(Stored data entries)

• • • • • • •

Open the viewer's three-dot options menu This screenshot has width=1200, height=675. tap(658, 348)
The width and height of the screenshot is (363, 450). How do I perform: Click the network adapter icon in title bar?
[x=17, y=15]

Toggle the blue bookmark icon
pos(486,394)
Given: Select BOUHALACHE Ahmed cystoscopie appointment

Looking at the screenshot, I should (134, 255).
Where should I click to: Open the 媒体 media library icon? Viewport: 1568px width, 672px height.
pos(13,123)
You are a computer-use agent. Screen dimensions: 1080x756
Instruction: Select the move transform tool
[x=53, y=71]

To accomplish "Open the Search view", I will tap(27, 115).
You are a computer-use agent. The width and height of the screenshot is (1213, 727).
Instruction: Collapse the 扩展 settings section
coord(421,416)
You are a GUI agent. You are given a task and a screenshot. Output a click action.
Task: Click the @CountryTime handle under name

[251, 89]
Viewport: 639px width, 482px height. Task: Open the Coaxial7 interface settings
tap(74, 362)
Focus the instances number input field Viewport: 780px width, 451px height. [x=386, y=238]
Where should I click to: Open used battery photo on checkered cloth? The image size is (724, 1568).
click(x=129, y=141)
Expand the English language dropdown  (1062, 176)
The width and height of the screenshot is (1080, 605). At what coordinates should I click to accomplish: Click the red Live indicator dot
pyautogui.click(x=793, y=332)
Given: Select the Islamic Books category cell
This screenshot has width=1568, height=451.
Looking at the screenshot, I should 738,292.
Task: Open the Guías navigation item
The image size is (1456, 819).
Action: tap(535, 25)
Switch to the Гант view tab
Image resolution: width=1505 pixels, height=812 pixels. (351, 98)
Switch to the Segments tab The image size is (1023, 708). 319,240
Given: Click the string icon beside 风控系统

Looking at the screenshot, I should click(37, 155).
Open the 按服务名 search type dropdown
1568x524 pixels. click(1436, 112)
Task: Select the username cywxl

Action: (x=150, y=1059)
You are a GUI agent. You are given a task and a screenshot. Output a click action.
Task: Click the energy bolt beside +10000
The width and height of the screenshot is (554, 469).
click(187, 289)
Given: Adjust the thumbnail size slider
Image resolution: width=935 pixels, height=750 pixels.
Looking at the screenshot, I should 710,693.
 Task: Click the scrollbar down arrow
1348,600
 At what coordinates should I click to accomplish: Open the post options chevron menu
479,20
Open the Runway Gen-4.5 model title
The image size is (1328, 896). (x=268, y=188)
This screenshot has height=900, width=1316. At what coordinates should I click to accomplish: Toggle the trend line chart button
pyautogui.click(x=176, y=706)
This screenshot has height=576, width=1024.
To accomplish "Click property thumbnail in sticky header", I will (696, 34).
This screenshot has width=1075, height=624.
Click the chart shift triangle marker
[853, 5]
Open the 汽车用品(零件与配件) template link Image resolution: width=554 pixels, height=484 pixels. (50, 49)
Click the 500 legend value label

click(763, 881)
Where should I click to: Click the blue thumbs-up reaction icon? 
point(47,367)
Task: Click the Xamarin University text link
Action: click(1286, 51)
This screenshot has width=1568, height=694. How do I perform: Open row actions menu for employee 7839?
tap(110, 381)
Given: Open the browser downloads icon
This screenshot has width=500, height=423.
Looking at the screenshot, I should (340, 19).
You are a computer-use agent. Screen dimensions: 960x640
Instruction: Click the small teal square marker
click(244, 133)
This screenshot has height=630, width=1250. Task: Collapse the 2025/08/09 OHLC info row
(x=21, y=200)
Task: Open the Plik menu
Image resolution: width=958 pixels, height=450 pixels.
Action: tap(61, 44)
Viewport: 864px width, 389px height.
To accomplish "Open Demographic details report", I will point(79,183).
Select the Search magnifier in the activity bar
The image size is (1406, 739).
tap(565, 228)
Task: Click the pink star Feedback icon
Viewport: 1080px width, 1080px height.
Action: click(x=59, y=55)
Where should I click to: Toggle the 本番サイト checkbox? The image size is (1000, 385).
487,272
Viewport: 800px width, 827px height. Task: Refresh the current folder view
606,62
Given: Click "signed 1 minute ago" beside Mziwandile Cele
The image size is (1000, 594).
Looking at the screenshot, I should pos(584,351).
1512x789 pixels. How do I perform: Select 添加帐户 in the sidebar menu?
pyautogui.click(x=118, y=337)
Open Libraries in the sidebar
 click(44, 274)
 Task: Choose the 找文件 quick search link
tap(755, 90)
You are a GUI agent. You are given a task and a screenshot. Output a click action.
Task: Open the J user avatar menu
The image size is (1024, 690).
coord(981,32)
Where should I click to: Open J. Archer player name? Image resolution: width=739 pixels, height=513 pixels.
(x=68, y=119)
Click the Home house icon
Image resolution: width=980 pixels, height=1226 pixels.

• • • • • • •

Task
Your answer must be the data above, copied exactly from its first line through the line containing "You are a computer-use agent. Screen dimensions: 1080x756", and nothing more.

Answer to this problem
Open the viewer's three-dot options menu This screenshot has width=1200, height=675. tap(658, 348)
The width and height of the screenshot is (363, 450). How do I perform: Click the network adapter icon in title bar?
[x=17, y=15]

Toggle the blue bookmark icon
pos(486,394)
Given: Select BOUHALACHE Ahmed cystoscopie appointment

Looking at the screenshot, I should (134, 255).
Where should I click to: Open the 媒体 media library icon? Viewport: 1568px width, 672px height.
pos(13,123)
You are a computer-use agent. Screen dimensions: 1080x756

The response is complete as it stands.